Therefore, we aimed to identify the prognostic factors of overall survival (OS) and disease‐specific survival (DSS) among patients with G‐NETs in a large population‐based database. Moreover, we also assessed the prognosis of surgically resected G‐NETs patients with prolonged survival times.

2. METHODS

2.1. Patient population and data collection

As a population‐based cancer registry that collects cancer incidence and survival data from 18 regional population‐based registries, the Surveillance, Epidemiology and End Result (SEER) database covers approximately 27.8% of the US population (based on the 2010 census).17 The Site and Morphology of Collaborative Stage Data Collection System (CS Schema v0204+) was used to identify GEP‐NET cases.18 The code of NETStomach was used for the identification of the histological type and tumor location of G‐NETs. We included patients who underwent surgical resection from the SEER database from 1988 to 2011 based on the following characteristics: microscopic confirmation of the tumor, the presence of single primary tumor, the availability of complete staging information, and survival for more than 1 month. The selection scheme using the SEER database is shown in Figure S1.
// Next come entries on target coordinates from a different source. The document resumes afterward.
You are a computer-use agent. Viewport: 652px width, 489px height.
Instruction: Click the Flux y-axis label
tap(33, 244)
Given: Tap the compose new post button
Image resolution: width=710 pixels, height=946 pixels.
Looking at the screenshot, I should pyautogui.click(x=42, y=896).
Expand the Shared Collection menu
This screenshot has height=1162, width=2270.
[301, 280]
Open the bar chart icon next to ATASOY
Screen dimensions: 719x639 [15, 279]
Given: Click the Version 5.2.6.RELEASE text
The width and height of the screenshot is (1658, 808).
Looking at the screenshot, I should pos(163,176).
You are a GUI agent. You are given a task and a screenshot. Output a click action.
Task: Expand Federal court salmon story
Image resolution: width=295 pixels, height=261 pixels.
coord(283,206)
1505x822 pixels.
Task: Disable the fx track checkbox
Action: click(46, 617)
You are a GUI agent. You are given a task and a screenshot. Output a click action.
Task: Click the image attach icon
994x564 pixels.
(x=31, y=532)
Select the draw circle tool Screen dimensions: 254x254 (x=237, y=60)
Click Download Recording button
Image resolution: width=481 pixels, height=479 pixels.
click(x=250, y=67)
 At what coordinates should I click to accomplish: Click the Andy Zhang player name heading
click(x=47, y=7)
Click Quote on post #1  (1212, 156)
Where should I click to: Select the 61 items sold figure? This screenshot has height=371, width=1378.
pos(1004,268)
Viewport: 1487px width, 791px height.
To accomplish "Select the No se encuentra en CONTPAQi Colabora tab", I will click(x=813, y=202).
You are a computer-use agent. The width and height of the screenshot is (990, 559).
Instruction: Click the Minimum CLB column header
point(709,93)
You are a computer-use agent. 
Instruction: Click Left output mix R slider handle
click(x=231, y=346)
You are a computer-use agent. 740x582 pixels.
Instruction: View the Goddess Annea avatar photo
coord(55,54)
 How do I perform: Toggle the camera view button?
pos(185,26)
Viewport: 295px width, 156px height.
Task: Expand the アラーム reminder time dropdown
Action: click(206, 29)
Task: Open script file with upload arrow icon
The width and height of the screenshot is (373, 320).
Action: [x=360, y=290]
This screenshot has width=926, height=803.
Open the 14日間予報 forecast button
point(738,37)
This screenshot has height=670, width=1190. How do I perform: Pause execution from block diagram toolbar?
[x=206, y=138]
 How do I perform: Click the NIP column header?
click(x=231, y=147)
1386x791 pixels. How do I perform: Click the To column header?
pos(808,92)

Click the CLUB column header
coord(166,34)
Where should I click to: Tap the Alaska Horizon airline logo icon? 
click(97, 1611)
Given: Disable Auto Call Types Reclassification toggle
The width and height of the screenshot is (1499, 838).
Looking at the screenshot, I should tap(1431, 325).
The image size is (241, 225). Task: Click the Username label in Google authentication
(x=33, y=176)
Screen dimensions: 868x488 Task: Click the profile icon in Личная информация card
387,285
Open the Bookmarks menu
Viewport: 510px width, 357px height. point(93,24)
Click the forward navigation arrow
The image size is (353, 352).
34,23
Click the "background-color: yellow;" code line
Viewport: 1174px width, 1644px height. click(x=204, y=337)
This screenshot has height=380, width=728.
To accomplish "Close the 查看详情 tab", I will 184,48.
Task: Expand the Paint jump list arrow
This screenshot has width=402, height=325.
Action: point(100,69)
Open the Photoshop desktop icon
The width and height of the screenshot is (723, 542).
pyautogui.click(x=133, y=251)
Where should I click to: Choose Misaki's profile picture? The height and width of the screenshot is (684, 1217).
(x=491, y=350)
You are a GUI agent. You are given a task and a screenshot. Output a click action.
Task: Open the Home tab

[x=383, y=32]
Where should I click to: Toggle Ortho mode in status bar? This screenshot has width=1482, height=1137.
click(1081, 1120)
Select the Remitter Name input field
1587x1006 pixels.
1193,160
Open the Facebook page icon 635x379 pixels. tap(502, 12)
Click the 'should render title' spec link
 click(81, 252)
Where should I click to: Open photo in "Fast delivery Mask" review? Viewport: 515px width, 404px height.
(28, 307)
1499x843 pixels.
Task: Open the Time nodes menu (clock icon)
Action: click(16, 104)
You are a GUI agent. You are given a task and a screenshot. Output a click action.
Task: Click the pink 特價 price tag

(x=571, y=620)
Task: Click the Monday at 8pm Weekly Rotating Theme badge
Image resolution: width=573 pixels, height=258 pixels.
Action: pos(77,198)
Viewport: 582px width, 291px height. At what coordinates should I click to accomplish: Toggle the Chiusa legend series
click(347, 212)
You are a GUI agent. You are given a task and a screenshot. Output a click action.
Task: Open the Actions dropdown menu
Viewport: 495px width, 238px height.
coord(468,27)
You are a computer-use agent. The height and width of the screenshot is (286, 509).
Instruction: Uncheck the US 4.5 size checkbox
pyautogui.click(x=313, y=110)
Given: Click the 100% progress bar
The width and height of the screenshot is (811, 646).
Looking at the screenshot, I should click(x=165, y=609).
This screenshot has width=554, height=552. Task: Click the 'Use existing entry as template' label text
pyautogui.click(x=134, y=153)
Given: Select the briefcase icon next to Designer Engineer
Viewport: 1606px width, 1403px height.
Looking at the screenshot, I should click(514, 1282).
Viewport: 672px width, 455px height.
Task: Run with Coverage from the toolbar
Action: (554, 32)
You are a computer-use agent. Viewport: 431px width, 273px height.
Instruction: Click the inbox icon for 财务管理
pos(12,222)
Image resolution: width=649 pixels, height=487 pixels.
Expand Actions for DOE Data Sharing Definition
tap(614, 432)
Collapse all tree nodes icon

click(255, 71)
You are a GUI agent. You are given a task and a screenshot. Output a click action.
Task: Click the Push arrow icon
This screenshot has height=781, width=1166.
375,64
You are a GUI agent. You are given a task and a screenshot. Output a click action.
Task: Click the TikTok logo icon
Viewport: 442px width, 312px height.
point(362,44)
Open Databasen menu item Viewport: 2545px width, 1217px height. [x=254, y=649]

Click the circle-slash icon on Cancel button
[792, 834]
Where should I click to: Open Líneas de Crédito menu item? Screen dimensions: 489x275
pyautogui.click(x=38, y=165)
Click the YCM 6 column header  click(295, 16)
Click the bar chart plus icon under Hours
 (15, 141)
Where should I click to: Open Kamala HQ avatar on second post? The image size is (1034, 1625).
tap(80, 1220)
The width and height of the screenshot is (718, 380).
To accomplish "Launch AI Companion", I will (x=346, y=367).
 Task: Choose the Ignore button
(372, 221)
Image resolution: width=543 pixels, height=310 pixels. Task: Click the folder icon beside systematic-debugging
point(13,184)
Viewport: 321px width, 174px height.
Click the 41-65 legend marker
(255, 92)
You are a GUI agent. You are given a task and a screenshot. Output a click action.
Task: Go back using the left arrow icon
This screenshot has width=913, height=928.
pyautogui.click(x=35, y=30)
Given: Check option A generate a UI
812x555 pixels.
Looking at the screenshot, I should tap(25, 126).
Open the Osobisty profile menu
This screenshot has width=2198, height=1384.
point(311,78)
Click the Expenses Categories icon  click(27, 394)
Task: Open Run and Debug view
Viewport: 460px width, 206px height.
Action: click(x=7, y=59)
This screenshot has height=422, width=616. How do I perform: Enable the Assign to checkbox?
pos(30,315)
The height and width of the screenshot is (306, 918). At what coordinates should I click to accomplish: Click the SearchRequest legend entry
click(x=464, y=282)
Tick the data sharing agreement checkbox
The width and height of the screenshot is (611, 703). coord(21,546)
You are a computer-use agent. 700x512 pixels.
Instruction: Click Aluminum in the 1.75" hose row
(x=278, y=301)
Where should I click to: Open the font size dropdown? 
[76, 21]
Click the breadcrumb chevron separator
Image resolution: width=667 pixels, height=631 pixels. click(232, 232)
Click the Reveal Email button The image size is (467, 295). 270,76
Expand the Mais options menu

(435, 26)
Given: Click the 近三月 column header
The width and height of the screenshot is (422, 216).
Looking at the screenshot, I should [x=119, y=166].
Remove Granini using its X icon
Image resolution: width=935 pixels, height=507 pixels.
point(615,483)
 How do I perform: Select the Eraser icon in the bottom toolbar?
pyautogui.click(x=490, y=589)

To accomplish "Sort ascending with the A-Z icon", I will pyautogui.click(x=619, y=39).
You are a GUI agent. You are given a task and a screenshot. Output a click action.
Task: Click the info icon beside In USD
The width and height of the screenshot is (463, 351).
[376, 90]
Sociodemographic and clinicopathologic data were routinely obtained. The tumor sites were grouped into four subsites as follows: proximal third (C16.0 and C16.1); middle and distal third (C16.2, C16.3, and C16.4); stomach, not otherwise specified (NOS) (C16.5, C16.6, and C16.9); and overlapping (C16.8). We set the size (the longest diameter) of 20 mm as a segmentation point based on the NCCN Clinical Practice Guidelines.19 Notably, the SEER grading system classifying tumors into well differentiated (SEER grade 1), moderately differentiated (SEER grade 2), poorly differentiated (SEER grade 3), and undifferentiated/anaplastic (SEER grade 4) relies on histologic differentiation, which is different from the 2010 WHO grading nomenclature. Therefore, we combined SEER grade 3 and 4 data into “grade 3 neuroendocrine carcinomas,” as previously reported.1, 20, 21 T stage and N stage were classified according to the criteria described in the ENETS consensus.10 Socioeconomic status data (based on the 2010 census) were collected, including the percentage of people with less than high school education, percentage of families in poverty, percentage of unemployed people, percentage of foreign‐born people, percentage of families in language isolation, and median household income. Patients in the study cohort were divided into two categories separated by the median value for each of these attributes (Table S1).

2.2. Statistical methods

The cause of death for SEER cohorts was defined using the SEER cause of death codes.17, 22 Deaths from G‐NETs were coded as disease‐specific mortality.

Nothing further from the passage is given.